Sadad al-Husseini, l'ancien responsable de l'exploration et de la production d'Aramco, la société pétrolière du royaume, a dressé le constat d'échec en octobre : « En dépit de l'augmentation très forte des prix depuis quatre ans, nous n'avons pas été capables de la contrecarrer par une augmentation des capacités », a t-il reconnu. Une manière de signifier l'impuissance nouvelle du royaume et déjà actée par les Etats-Unis.L'agence américaine du pétrole tablait en 2000 sur une production future de 14,5 millions / barils par jour en Arabie saoudite, elle a revu ses prévisions à 11,5 millions / barils dans les prochaines années. Un niveau que compte atteindre Riyad au début 2010, mais en investissant plusieurs centaines de millions de dollars.
Des réserves dominées par l'OPEP
Ce défaut d'investissement se retrouve dans tous les pays. Tant que le prix du pétrole était bas, ils ont limité au maximum les dépenses. Ainsi de la Russie, deuxième producteur pétrolier. L'AIE tablait sur une production de plus de 7 millions de barils, elle n'en espère plus que 5 ou un peu plus, considérant que les investissements n'ont pas été suffisants.
Dès lors, le moindre accroc dans la production pétrolière prend une ampleur considérable sur les marchés. Actuellement, tous les intervenants suivent avec attention ce qui se passe au Nigeria.Une rébellion dans le delta a amené Shell à suspendre toute activité de production dans le pays. Si la rébellion s'intensifie, les autres compagnies privées, incapables de garantir la sécurité de leurs salariés expatriés ou locaux, pourraient être tentées de faire de même. D'un seul coup, ce sont 2,3 millions de barils par jour qui ne viendraient plus sur le marché. Un manque que ni l'Arabie saoudite ni les Emirats ne pourraient compenser.

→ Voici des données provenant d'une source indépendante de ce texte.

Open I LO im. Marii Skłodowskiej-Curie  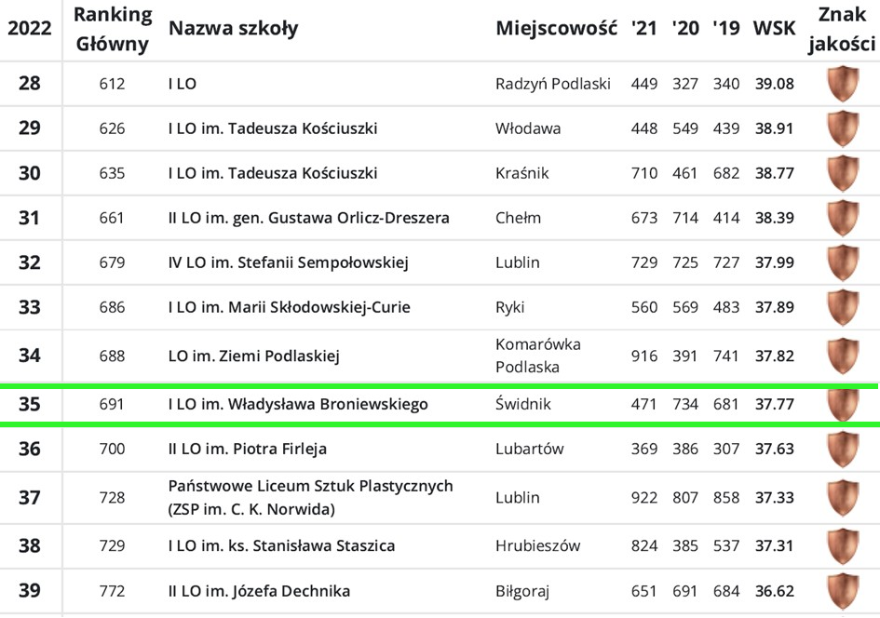[289, 307]
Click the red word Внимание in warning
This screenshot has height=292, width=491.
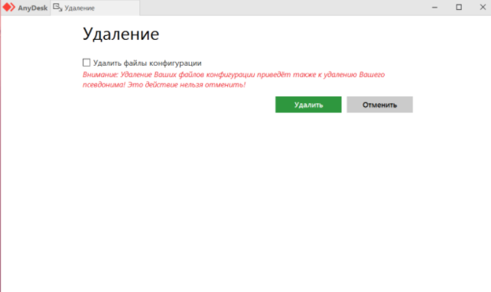100,75
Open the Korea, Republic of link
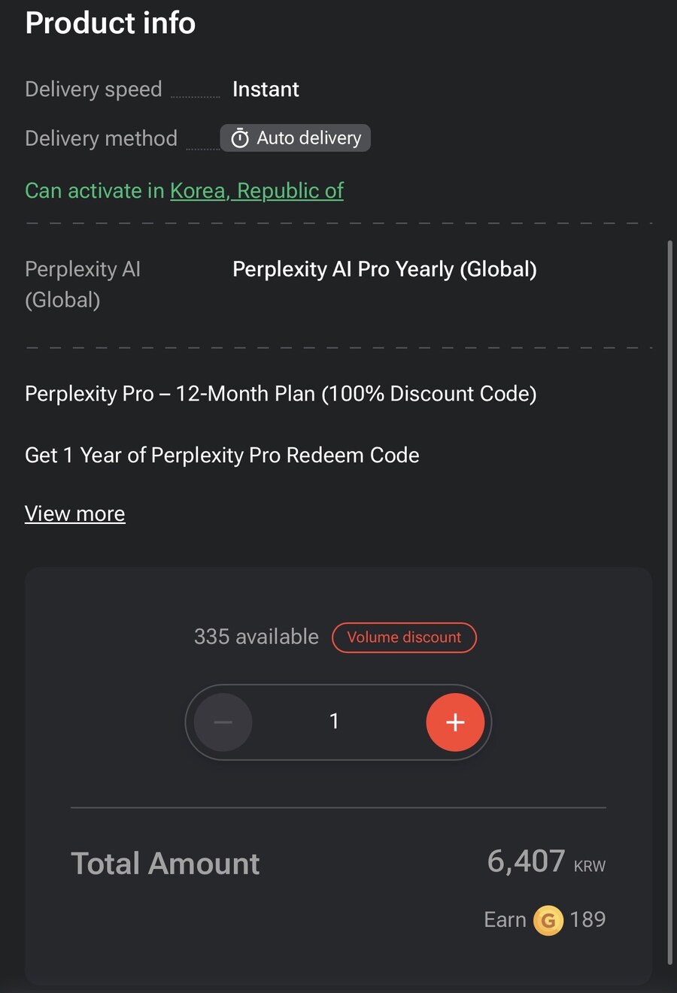 257,191
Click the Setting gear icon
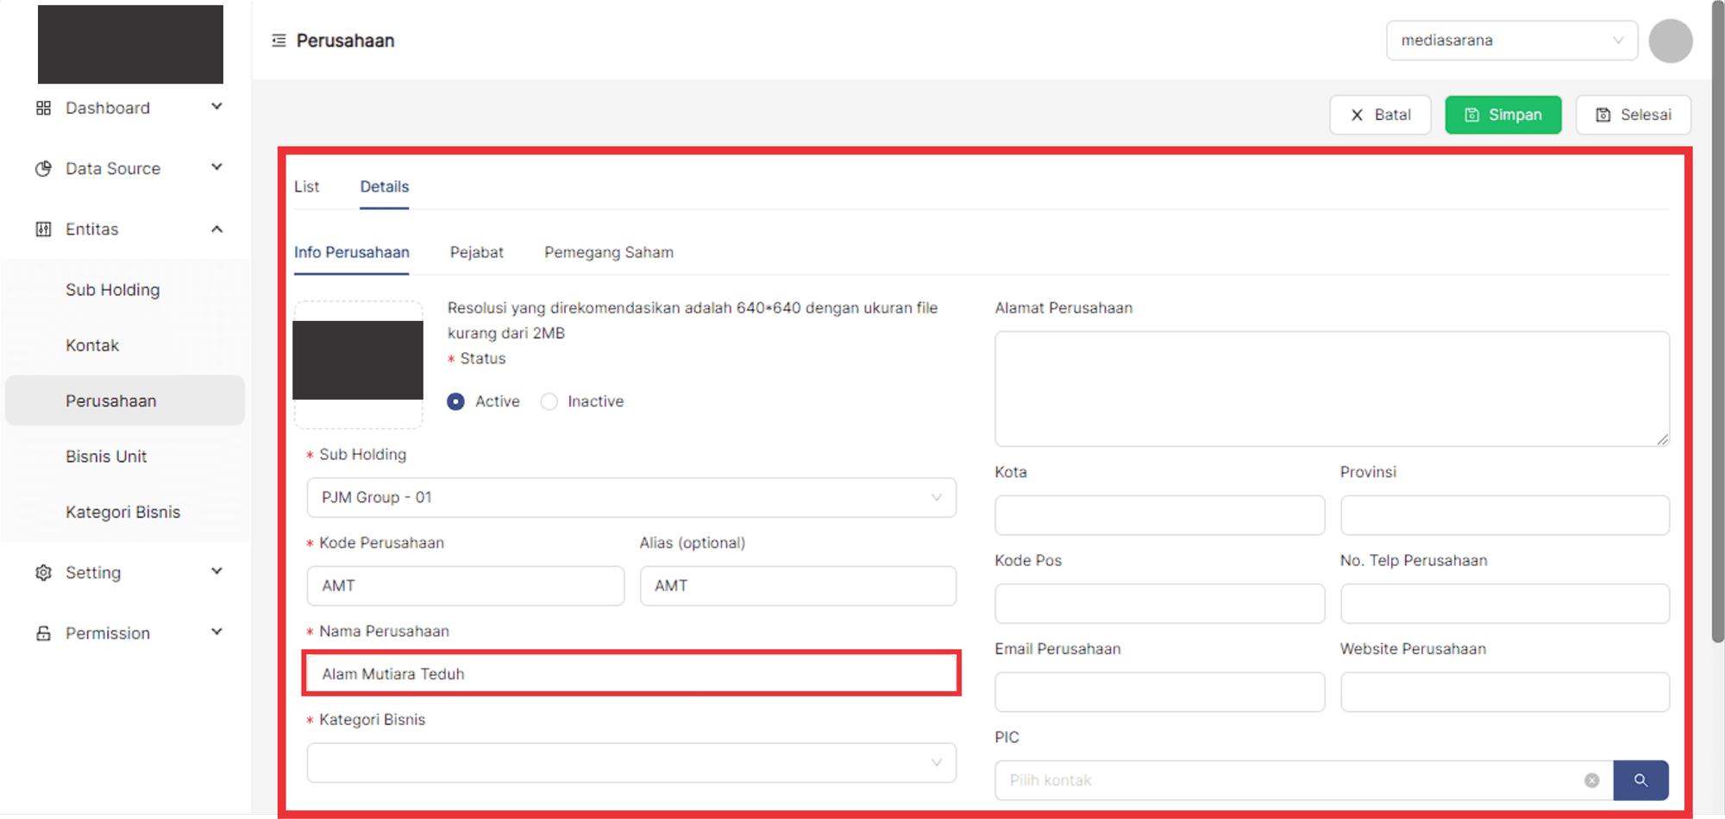Screen dimensions: 1725x819 pyautogui.click(x=43, y=572)
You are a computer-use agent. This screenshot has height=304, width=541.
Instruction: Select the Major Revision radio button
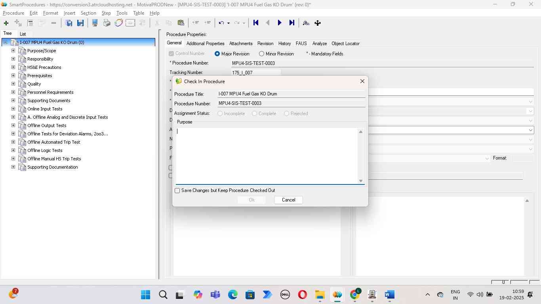pos(217,54)
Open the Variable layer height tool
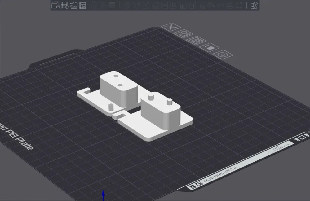This screenshot has height=201, width=310. click(x=112, y=5)
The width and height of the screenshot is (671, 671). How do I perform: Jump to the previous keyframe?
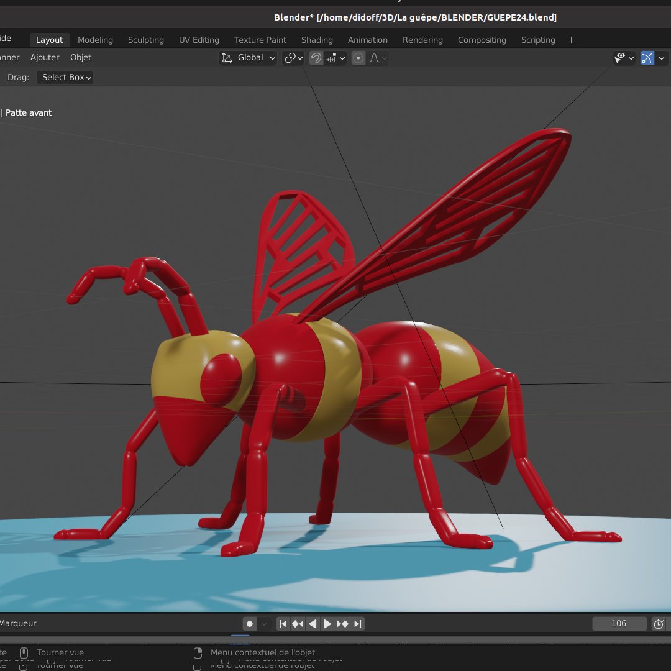(x=298, y=624)
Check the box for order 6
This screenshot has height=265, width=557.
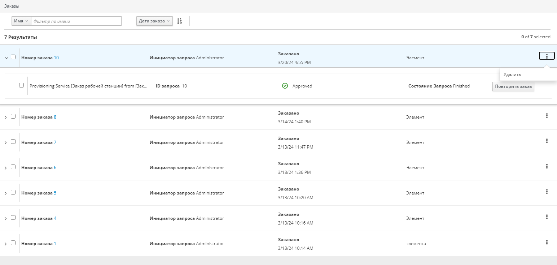click(13, 167)
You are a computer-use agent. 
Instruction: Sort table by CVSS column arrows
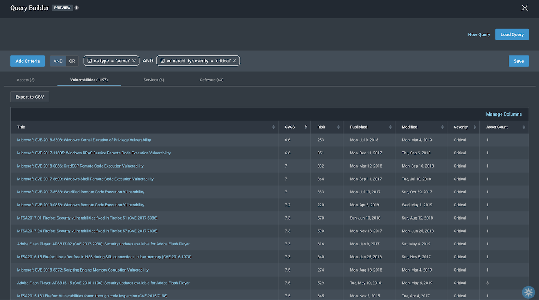tap(306, 127)
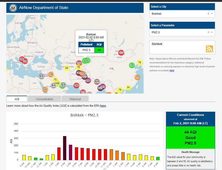Select the yellow 91 AQI map marker
Viewport: 222px width, 170px height.
click(x=128, y=87)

D'où la nervosité des marchés.
Demain, il pourrait en aller de même au Tchad, où la rébellion menace, aux alentours de la mer Caspienne où les voisins se disputent le contrôle des oléoducs, ou en Angola. Tant le pétrole est source de conflits, nourris par l'âpreté des gains. Cette montée des périls risque d'aller grandissant.
Pour lever les contraintes, les compagnies privées comme les pays producteurs multiplient les projets d'exploration. Mais cette nouvelle vague de recherche se traduit par une inflation des coûts. Ce, en raison de la difficulté d'accès des nouveaux gisements, mais aussi des goulets d'étranglement qui apparaissent dans tous les équipements pétroliers.
Là où dans des champs très faciles d'accès, le baril coûtait moins d'un dollar à produire, il faut compter plus de deux aujourd'hui. En un an, le coût de production moyen pour Total est passé de 9,9 à 12,7 dollars le baril. Mais ce n'est qu'un premier aperçu. Les nouveaux projets d'exploration coûteront encore plus cher.
De l'Alaska à l'Indonésie, on cherche partout du pétrole. Que ce soit en eaux très profondes, des huiles lourdes, des sables bitumeux : à 130-140 dollars le baril, tout devient rentable. « A condition que le pétrole ne descende pas en dessous de 80 dollars le baril », précise Christophe de Margerie. Ce qui donne la tendance future des prix.
De nouvelles découvertes sont faites. La compagnie nationale brésilienne Petrobras vient ainsi de découvrir un champ immense à 6.500 mètres de profondeur. Mais ces mises au jour comme les nouvelles technologies permettant de tirer parti des gisements existants – on n'exploite que 32% des réserves d'un champ actuellement – ne changeront pas la donne géologique.
Le monde a actuellement consommé la moitié des réserves existantes. Celles qui restent – environ 1.200 milliards de tonnes – sont plus difficiles d'accès et sont localisées pour près de 70% au Moyen-Orient. Une réalité qui inquiète plus d'une capitale.